* **Work required**: In the listing below, a line holding "The image size is (1920, 1040)." and a line holding "Given: Click the green" mark the range. Retype both exactly, with all lines between them.

* **Exercise data**:

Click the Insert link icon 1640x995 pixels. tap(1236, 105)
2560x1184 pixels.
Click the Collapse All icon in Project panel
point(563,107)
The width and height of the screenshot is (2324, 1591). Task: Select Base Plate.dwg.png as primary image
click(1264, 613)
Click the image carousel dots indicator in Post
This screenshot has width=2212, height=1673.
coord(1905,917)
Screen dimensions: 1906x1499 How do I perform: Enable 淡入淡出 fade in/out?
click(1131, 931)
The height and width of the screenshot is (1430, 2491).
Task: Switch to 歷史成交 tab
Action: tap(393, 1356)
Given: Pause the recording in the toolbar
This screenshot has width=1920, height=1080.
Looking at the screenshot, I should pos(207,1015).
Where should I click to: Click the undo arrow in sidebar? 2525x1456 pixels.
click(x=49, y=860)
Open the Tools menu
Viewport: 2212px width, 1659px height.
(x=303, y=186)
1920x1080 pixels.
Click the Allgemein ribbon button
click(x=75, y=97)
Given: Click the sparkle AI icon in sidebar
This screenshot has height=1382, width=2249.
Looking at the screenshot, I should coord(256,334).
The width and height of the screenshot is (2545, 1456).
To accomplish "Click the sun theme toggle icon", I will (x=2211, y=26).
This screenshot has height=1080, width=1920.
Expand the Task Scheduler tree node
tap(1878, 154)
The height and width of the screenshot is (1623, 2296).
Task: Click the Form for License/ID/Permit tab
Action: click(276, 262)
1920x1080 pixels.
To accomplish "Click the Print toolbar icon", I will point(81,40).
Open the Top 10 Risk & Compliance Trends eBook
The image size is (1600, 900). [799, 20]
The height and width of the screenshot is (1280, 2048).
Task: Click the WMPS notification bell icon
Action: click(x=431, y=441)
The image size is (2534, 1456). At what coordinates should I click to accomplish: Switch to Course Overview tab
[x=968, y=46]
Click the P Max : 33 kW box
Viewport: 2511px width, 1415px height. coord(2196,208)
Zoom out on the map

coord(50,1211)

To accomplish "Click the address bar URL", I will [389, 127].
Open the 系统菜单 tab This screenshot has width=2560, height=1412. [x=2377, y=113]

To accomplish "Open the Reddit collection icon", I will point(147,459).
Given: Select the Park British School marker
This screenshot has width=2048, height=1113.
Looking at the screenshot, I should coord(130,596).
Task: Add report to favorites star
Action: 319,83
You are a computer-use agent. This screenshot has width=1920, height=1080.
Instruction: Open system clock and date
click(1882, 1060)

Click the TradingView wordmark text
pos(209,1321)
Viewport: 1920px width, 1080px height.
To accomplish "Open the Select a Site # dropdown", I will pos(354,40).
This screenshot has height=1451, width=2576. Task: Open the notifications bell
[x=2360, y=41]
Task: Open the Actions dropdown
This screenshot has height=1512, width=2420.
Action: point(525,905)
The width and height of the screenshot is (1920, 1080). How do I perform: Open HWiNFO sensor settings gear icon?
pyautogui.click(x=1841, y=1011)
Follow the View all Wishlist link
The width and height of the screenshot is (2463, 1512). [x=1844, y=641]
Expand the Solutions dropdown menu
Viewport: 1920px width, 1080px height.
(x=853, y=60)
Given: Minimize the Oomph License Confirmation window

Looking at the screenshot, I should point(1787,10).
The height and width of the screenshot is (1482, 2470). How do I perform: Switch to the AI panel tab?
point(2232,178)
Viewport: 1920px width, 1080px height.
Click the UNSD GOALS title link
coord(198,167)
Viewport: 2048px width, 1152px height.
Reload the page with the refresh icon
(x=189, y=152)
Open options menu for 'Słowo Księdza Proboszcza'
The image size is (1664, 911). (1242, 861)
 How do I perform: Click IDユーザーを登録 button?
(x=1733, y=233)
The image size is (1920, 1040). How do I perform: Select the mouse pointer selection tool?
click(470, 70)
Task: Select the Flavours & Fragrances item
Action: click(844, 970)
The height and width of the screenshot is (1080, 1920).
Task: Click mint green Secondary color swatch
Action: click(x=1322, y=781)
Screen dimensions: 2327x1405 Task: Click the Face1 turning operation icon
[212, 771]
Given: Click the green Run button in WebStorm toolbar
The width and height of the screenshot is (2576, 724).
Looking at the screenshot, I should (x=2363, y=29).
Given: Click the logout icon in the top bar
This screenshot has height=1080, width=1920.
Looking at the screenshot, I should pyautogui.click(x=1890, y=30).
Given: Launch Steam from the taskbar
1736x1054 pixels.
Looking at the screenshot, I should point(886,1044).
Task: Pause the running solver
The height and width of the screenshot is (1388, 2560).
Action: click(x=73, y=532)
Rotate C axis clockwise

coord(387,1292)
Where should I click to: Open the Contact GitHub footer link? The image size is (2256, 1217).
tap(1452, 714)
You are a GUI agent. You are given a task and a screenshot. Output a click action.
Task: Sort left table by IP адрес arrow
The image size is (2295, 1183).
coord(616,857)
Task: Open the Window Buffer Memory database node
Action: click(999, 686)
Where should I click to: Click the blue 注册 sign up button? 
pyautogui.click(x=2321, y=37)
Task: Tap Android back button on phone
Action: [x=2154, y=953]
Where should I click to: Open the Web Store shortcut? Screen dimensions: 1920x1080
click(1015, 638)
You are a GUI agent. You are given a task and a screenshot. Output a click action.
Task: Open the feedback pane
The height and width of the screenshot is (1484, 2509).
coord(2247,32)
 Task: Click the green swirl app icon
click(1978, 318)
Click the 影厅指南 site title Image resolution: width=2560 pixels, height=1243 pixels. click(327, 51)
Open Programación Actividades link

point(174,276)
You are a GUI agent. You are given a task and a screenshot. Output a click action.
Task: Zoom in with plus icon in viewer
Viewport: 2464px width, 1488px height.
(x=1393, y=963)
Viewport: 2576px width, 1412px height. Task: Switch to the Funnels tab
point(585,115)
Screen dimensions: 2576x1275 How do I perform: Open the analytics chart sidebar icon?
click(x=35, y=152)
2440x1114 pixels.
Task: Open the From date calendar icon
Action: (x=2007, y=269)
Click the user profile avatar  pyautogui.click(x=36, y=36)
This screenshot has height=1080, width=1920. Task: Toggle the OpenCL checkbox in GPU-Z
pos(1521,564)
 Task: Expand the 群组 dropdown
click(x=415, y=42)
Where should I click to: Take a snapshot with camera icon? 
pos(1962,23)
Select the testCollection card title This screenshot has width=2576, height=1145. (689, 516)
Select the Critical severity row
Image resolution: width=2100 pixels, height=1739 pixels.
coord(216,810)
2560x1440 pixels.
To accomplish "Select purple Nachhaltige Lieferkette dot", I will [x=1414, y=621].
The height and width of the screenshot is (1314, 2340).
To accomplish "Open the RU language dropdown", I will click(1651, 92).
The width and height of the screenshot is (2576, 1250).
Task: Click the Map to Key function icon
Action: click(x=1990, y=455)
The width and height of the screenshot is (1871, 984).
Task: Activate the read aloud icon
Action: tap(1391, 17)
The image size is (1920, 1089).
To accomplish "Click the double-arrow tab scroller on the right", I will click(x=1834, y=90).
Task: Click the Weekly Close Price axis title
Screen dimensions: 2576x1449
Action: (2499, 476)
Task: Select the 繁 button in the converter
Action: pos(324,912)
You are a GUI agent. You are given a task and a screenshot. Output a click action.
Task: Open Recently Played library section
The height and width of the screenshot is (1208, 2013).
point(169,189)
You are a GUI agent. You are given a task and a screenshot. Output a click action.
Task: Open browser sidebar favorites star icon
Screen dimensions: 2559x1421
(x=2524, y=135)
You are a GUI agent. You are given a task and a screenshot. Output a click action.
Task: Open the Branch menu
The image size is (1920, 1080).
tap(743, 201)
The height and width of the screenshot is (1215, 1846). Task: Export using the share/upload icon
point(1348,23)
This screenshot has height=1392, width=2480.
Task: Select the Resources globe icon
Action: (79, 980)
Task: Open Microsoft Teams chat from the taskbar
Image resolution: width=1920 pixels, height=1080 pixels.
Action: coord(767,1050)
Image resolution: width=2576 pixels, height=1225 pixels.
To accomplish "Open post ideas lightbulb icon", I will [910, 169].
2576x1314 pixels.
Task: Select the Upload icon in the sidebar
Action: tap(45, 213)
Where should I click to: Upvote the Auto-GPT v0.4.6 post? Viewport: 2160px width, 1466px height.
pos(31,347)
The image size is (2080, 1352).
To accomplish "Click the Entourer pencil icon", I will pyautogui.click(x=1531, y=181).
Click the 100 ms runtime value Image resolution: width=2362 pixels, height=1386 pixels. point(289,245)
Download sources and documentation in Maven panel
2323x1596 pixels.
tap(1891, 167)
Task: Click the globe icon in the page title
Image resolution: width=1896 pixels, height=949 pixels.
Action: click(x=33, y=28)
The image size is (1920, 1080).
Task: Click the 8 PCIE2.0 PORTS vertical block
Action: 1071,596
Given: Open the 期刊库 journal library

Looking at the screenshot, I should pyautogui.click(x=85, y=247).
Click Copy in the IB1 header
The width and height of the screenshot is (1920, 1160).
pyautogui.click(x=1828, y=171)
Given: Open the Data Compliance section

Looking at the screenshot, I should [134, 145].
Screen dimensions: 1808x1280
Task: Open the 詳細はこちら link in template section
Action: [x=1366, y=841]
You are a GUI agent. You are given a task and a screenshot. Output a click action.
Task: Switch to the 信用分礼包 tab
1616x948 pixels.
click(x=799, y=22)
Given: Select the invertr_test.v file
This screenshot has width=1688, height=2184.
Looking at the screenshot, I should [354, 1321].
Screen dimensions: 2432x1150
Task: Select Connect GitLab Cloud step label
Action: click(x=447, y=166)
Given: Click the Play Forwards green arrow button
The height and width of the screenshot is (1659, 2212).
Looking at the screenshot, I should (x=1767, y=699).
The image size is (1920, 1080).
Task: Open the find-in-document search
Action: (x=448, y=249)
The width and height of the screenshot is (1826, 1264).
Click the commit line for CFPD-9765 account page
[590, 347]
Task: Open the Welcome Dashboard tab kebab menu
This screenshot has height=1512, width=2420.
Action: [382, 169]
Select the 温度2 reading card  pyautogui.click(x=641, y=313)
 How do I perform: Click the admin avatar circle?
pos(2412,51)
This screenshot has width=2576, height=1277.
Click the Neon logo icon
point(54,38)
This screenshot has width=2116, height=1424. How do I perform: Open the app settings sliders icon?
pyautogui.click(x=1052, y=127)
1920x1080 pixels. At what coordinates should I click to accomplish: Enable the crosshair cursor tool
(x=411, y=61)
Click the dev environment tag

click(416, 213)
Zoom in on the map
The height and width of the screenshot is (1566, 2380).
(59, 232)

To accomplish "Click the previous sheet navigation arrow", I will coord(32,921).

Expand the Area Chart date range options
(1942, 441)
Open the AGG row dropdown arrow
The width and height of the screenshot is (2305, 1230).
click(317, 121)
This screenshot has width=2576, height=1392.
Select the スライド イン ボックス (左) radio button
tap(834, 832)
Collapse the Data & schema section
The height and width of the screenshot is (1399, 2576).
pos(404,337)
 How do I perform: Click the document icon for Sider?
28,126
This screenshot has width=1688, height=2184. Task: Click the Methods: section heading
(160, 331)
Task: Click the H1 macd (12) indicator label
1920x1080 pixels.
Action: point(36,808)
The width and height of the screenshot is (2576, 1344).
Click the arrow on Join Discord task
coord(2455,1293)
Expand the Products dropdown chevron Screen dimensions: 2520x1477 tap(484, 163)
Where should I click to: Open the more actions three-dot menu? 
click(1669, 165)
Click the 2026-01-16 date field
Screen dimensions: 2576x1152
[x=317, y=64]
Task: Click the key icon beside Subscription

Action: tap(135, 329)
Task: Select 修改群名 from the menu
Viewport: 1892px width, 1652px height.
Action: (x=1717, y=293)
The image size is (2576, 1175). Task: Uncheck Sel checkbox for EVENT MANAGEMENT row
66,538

* **Written solution**:
The image size is (1920, 1040). How do I perform: Select the mouse pointer selection tool?
click(470, 70)
Task: Select the Flavours & Fragrances item
Action: click(844, 970)
The height and width of the screenshot is (1080, 1920).
Task: Click mint green Secondary color swatch
Action: click(x=1322, y=781)
Screen dimensions: 2327x1405 Task: Click the Face1 turning operation icon
[212, 771]
Given: Click the green Run button in WebStorm toolbar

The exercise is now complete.